- _Information given_:
==================================================

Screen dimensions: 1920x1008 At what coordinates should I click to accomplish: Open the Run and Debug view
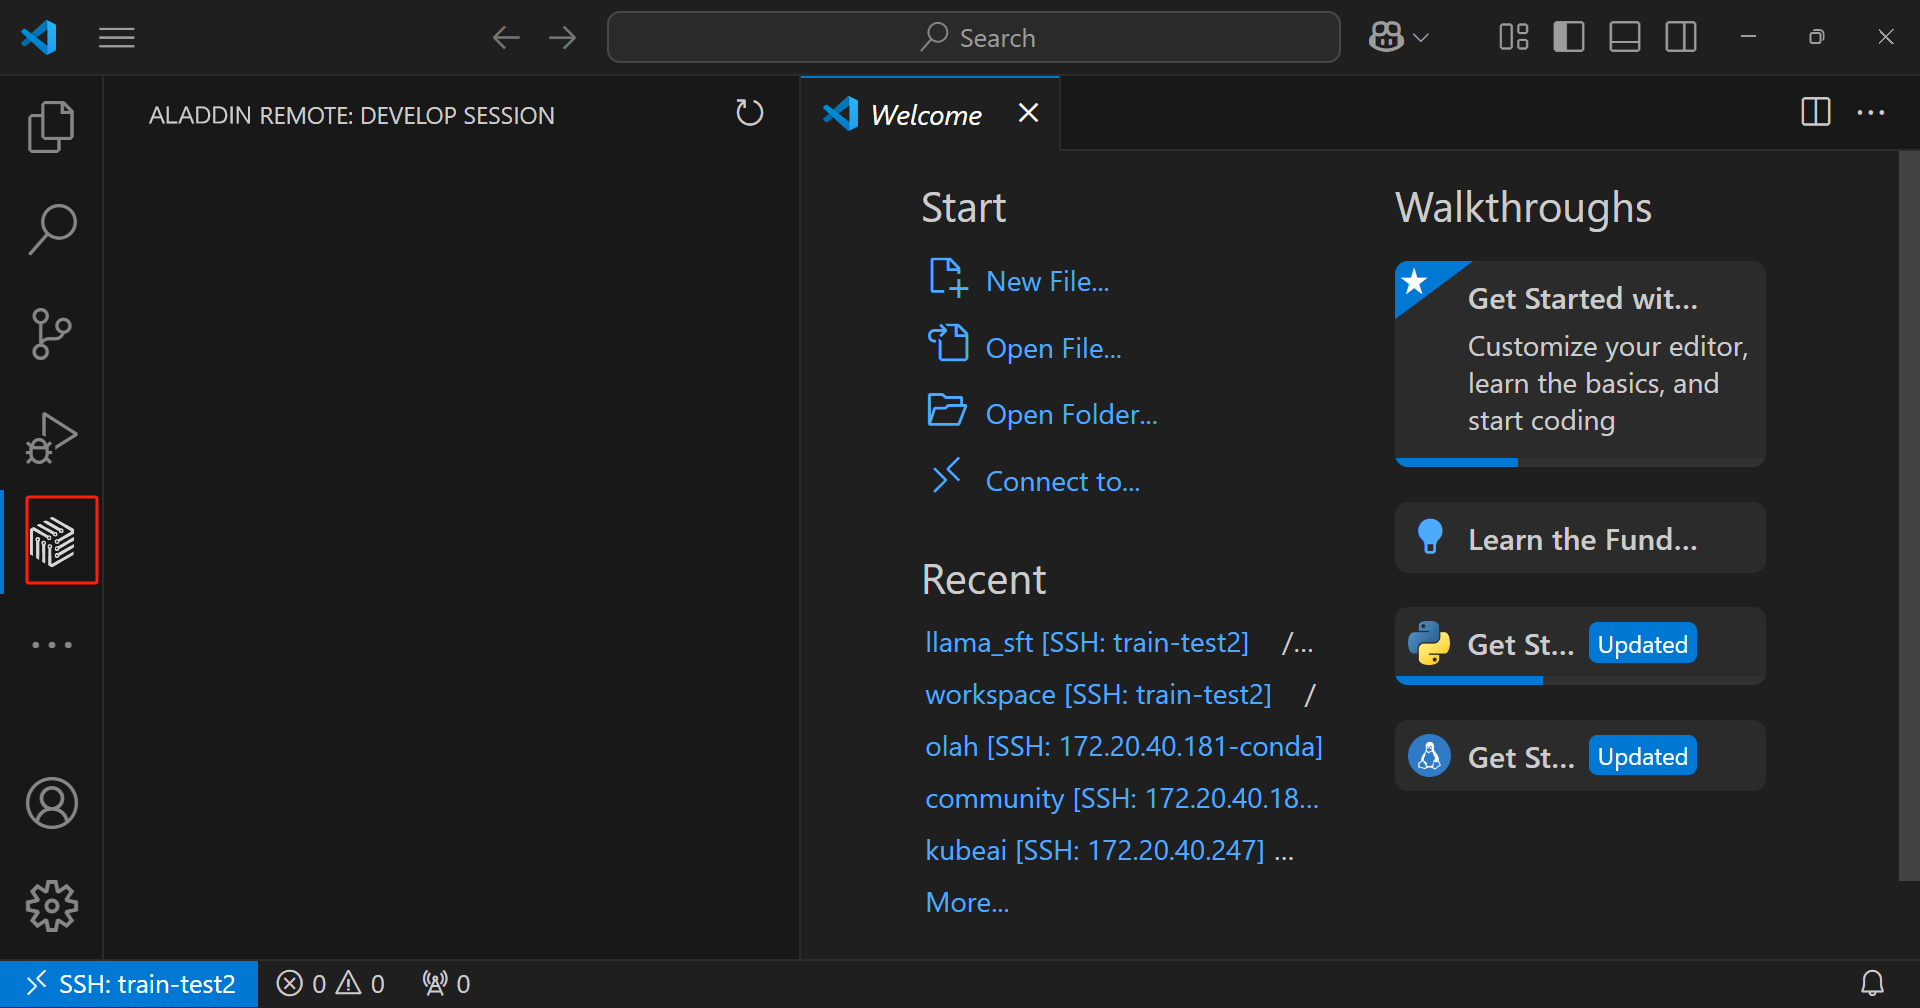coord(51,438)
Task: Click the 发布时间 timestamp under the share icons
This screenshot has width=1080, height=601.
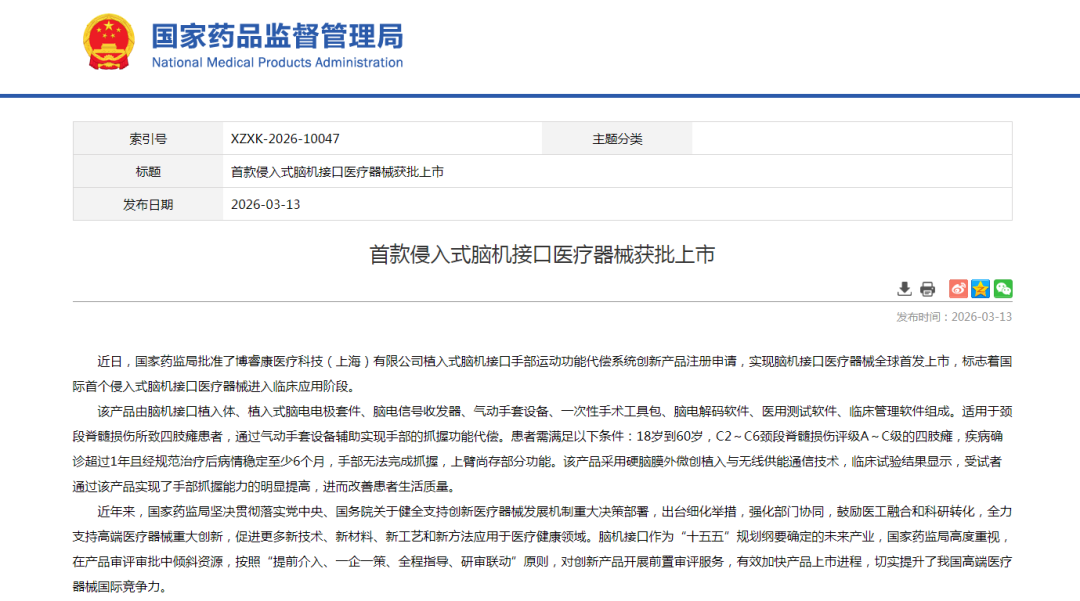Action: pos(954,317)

==================================================

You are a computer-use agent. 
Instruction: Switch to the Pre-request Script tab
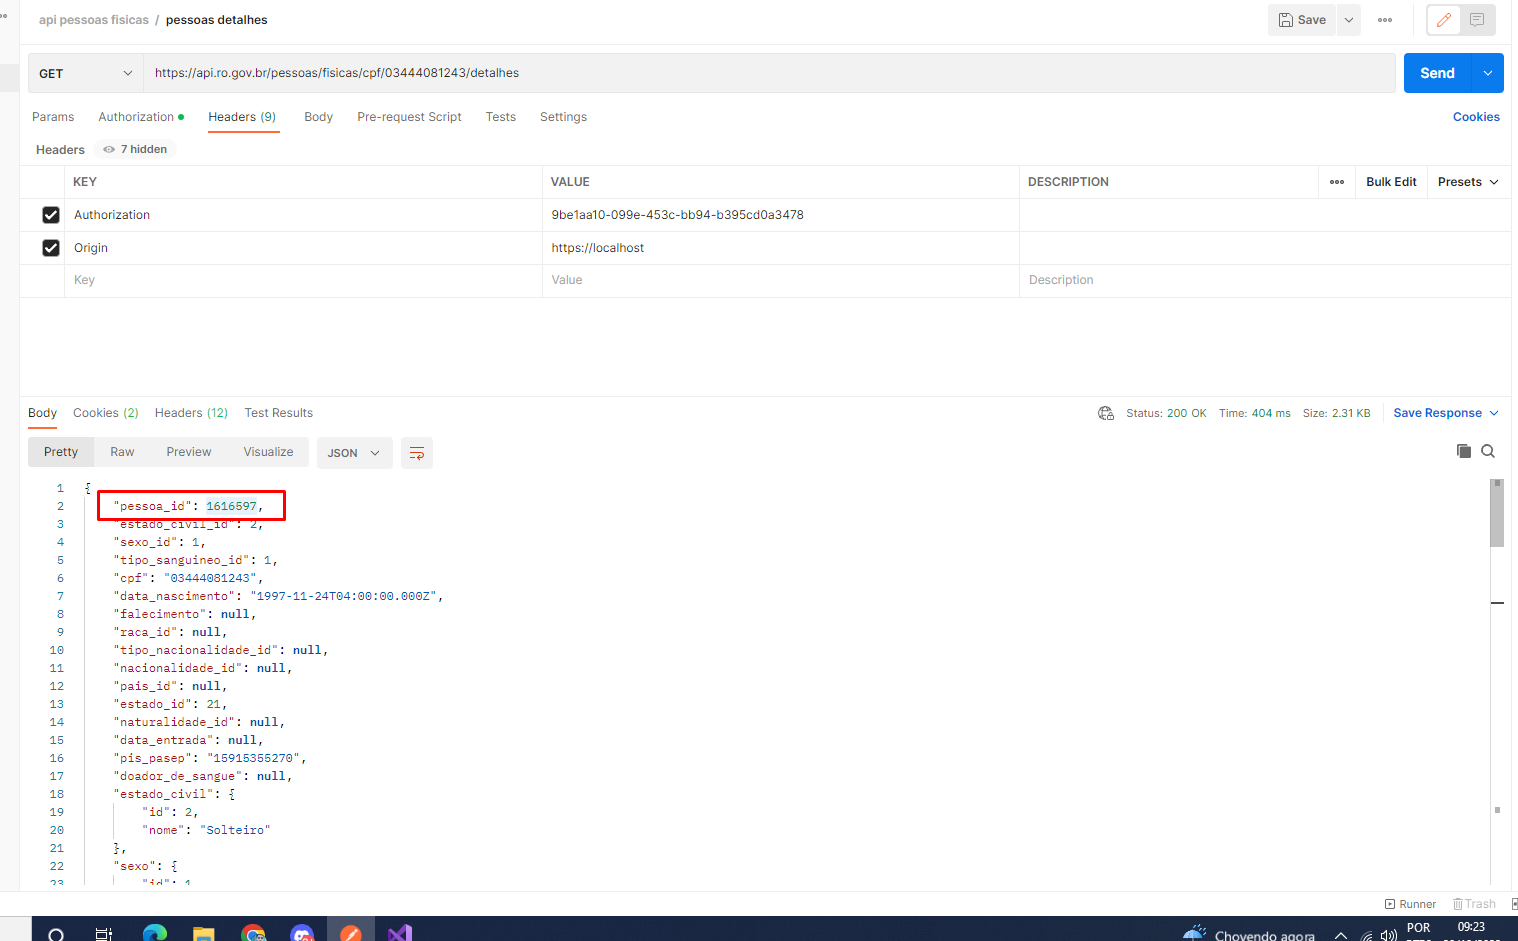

==================================================

- _Try it_: Look above for the line containing "You are a computer-use agent." and the line containing "Instruction: Switch to". Transcribe both, with the lines between them, exactly.

- _Answer to this exercise_:
You are a computer-use agent. 
Instruction: Switch to the Pre-request Script tab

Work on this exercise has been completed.